AUSGANGSTEXT:

Die Beschwerdeführerin hat für das Beschwerdeverfahren ein Gesuch um
unentgeltliche Rechtspflege sowie Verbeiständung gestellt.

Die Verbeiständung durch einen Rechtsanwalt kann sich unter Umständen auch im
betreibungsrechtlichen Beschwerdeverfahren vor Bundesgericht als notwendig
erweisen (BGE 122 III 392 E. 3c S. 394). Ob die geforderten Voraussetzungen
dazu im vorliegenden Fall erfüllt sind, kann offen bleiben: Die Bestellung
eines Rechtsbeistandes bedingt nämlich, dass die Beschwerde nicht als
aussichtslos erscheint (Art. 152 Abs. 1 OG), was hier nicht erfüllt ist,
nachdem auf die Beschwerde insgesamt nicht eingetreten werden konnte. Daher
ist das Gesuch um unentgeltliche Rechtspflege abzuweisen, soweit es gestützt
auf die grundsätzliche Kostenfreiheit des Beschwerdeverfahrens (Art. 20a Abs.

ERFASSTE DATEN:
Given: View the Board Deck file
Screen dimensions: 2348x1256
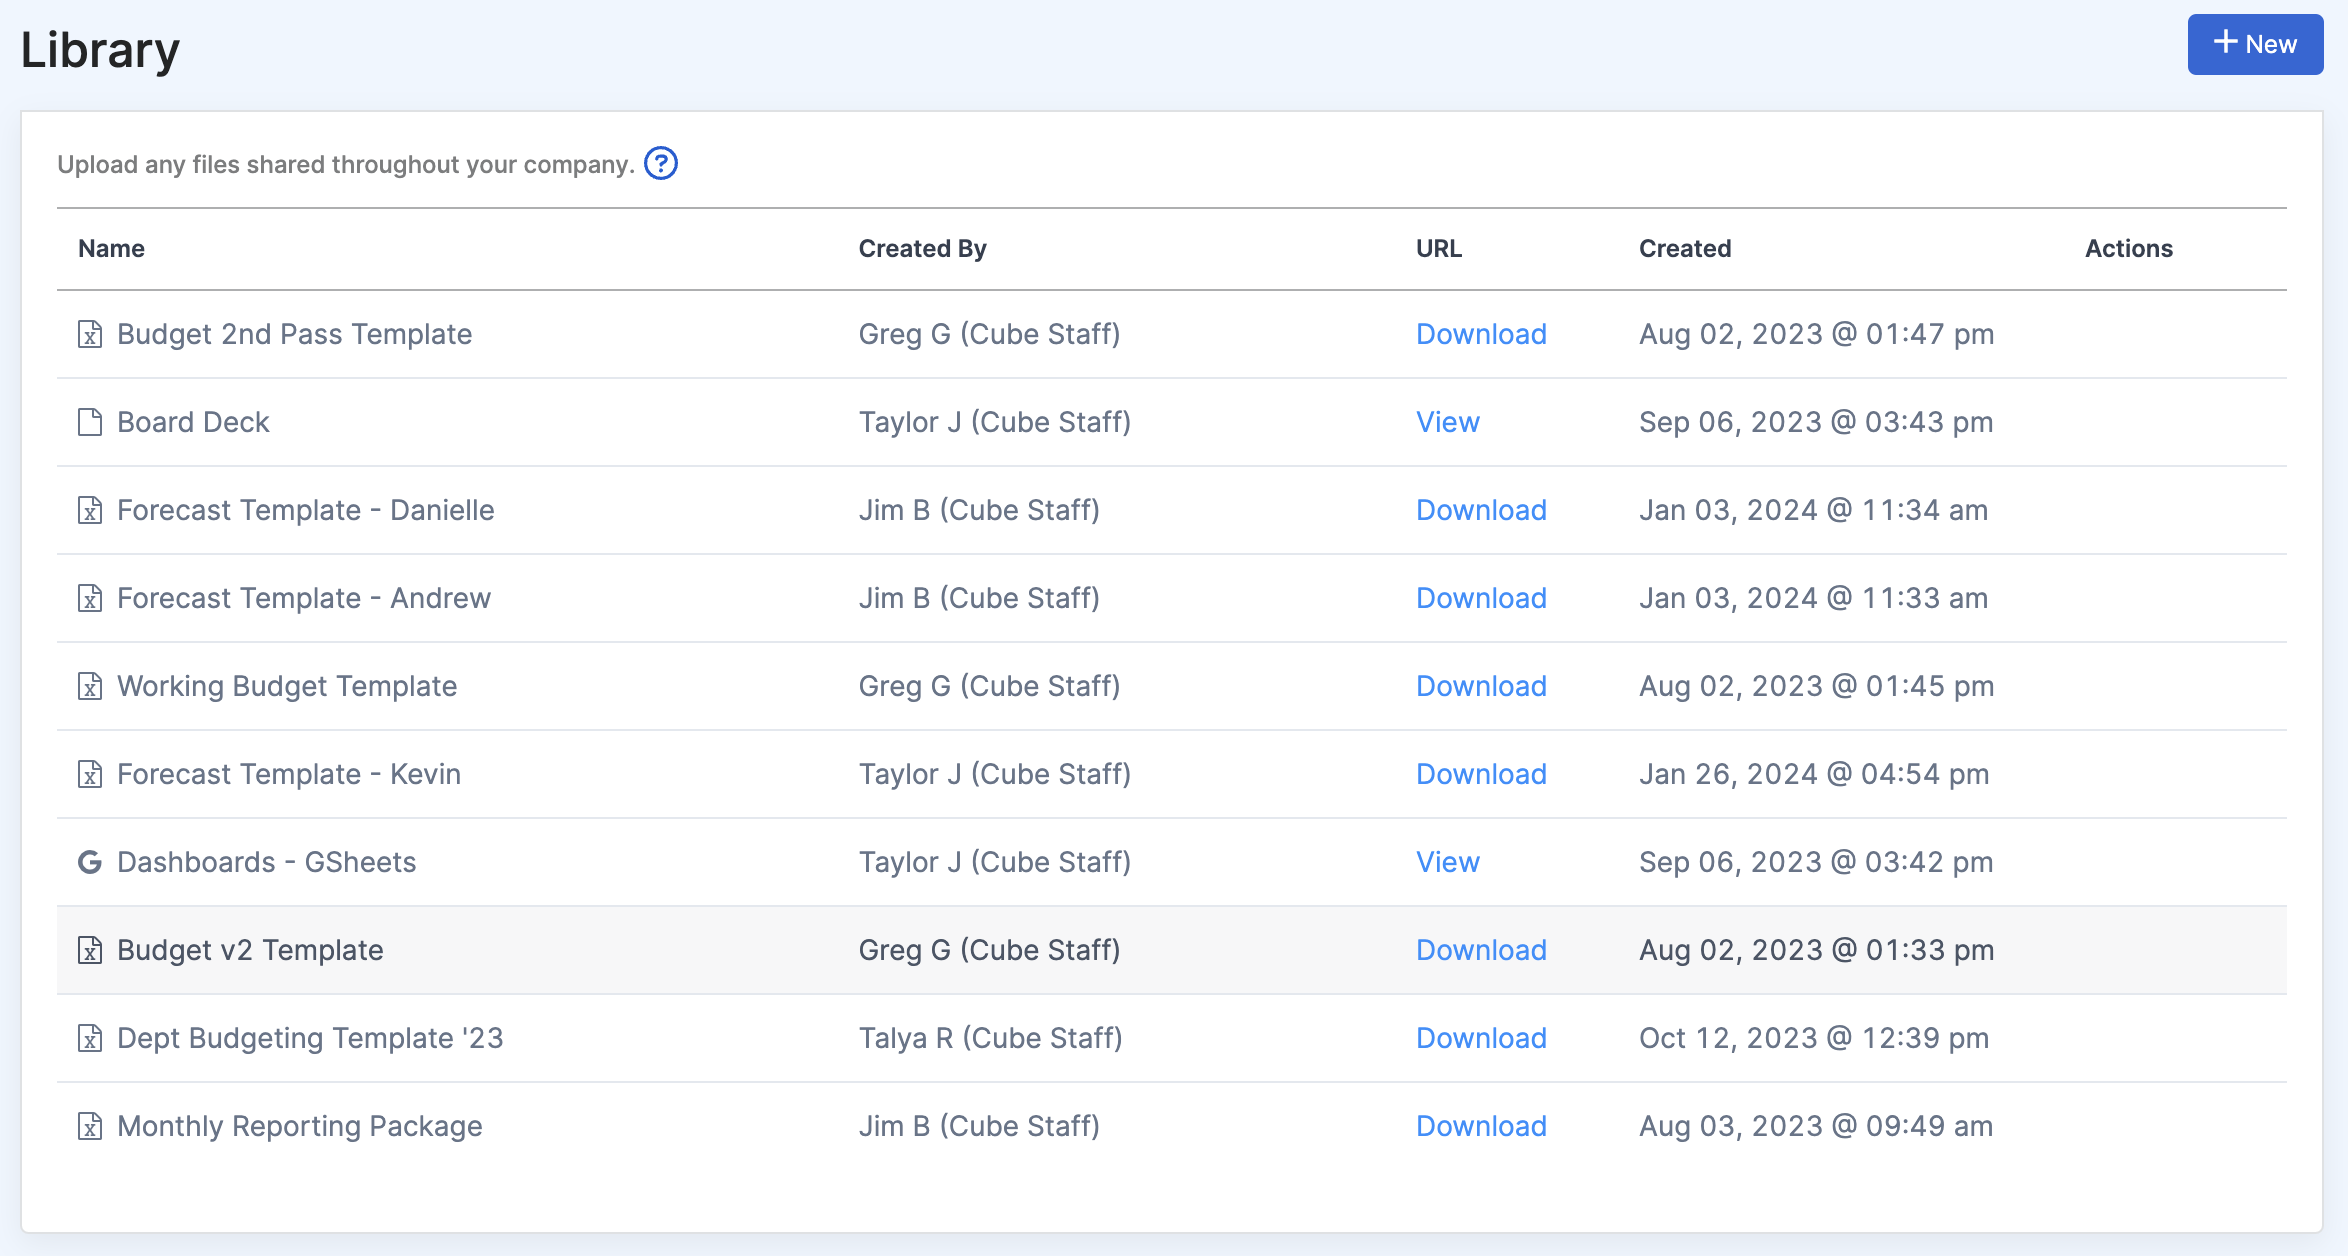Looking at the screenshot, I should pos(1446,421).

SCHRIFTLICHE ANWEISUNG:
Beantworten Sie anhand des Ausgangstexts die folgenden drei Fragen jeweils kurz.
1. Welches Gesuch hat die Beschwerdeführerin für das Beschwerdeverfahren gestellt?
2. Welcher Bundesgerichtsentscheid wird dafür angeführt, dass sich eine Verbeiständung durch einen Rechtsanwalt auch im betreibungsrechtlichen Beschwerdeverfahren vor Bundesgericht als notwendig erweisen kann?
3. Was bedingt die Bestellung eines Rechtsbeistandes nach Art. 152 Abs. 1 OG?
Stützen Sie sich ausschließlich auf den Ausgangstext.

ANTWORT:
1. Ein Gesuch um unentgeltliche Rechtspflege sowie Verbeiständung.
2. BGE 122 III 392 E. 3c S. 394.
3. Dass die Beschwerde nicht als aussichtslos erscheint.